Task objective: Only the number is wanted: how many lines of these entries contain the word "agent"?
Start of Recorded data
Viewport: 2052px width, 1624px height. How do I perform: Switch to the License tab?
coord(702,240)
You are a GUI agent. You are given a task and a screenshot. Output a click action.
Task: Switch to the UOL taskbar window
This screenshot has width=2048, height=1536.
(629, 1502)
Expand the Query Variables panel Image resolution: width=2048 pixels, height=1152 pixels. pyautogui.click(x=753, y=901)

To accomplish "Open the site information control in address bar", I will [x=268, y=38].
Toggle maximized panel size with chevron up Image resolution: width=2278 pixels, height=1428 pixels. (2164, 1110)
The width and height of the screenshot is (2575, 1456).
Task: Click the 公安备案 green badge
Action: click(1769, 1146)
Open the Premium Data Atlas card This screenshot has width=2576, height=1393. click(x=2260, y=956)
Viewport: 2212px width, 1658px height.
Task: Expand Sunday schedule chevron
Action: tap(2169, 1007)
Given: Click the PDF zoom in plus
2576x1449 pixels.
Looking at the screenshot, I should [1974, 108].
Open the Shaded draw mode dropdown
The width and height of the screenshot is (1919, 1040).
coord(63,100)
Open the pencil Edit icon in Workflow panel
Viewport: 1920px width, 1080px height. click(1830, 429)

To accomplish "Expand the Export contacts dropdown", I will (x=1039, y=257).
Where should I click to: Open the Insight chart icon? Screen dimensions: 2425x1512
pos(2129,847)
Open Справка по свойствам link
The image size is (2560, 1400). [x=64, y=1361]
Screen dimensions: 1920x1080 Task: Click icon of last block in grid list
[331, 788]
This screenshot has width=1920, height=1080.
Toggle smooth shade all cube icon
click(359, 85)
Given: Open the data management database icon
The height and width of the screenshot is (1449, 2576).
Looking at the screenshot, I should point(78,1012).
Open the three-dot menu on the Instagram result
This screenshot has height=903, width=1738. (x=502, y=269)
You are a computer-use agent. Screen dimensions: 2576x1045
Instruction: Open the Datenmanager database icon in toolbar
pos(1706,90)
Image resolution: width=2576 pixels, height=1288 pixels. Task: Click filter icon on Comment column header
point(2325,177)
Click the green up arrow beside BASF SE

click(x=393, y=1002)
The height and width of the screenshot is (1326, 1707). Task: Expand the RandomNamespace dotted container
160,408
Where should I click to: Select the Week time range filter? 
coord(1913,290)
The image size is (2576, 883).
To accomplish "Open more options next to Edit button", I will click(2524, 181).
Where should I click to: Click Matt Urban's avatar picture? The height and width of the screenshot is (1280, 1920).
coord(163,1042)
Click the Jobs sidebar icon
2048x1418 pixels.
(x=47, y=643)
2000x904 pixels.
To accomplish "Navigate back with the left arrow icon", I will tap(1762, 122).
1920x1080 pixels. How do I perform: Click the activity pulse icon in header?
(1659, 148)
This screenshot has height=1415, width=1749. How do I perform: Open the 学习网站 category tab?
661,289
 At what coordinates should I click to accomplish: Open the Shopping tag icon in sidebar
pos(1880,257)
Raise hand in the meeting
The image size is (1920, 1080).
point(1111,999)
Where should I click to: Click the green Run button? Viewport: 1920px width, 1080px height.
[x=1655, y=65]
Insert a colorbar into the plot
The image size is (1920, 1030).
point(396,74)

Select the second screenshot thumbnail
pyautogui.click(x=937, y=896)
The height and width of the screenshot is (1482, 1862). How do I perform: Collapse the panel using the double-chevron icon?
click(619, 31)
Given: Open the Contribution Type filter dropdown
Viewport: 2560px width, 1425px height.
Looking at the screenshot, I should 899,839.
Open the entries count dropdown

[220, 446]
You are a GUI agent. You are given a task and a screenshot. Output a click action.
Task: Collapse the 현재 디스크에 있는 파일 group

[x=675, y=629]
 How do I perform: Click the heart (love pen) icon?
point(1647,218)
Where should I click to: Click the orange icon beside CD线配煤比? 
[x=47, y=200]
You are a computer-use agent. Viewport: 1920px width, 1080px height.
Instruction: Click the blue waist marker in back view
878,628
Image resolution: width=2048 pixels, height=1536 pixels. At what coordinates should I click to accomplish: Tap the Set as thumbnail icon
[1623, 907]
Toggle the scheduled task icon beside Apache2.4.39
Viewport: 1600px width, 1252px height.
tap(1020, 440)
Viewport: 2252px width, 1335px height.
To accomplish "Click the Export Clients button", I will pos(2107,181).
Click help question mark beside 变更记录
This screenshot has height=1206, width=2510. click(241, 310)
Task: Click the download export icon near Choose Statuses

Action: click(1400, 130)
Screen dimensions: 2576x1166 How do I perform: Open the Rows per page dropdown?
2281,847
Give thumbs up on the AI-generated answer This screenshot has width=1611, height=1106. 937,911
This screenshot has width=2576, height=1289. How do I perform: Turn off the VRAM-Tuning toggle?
End of Recorded data
Reply: 4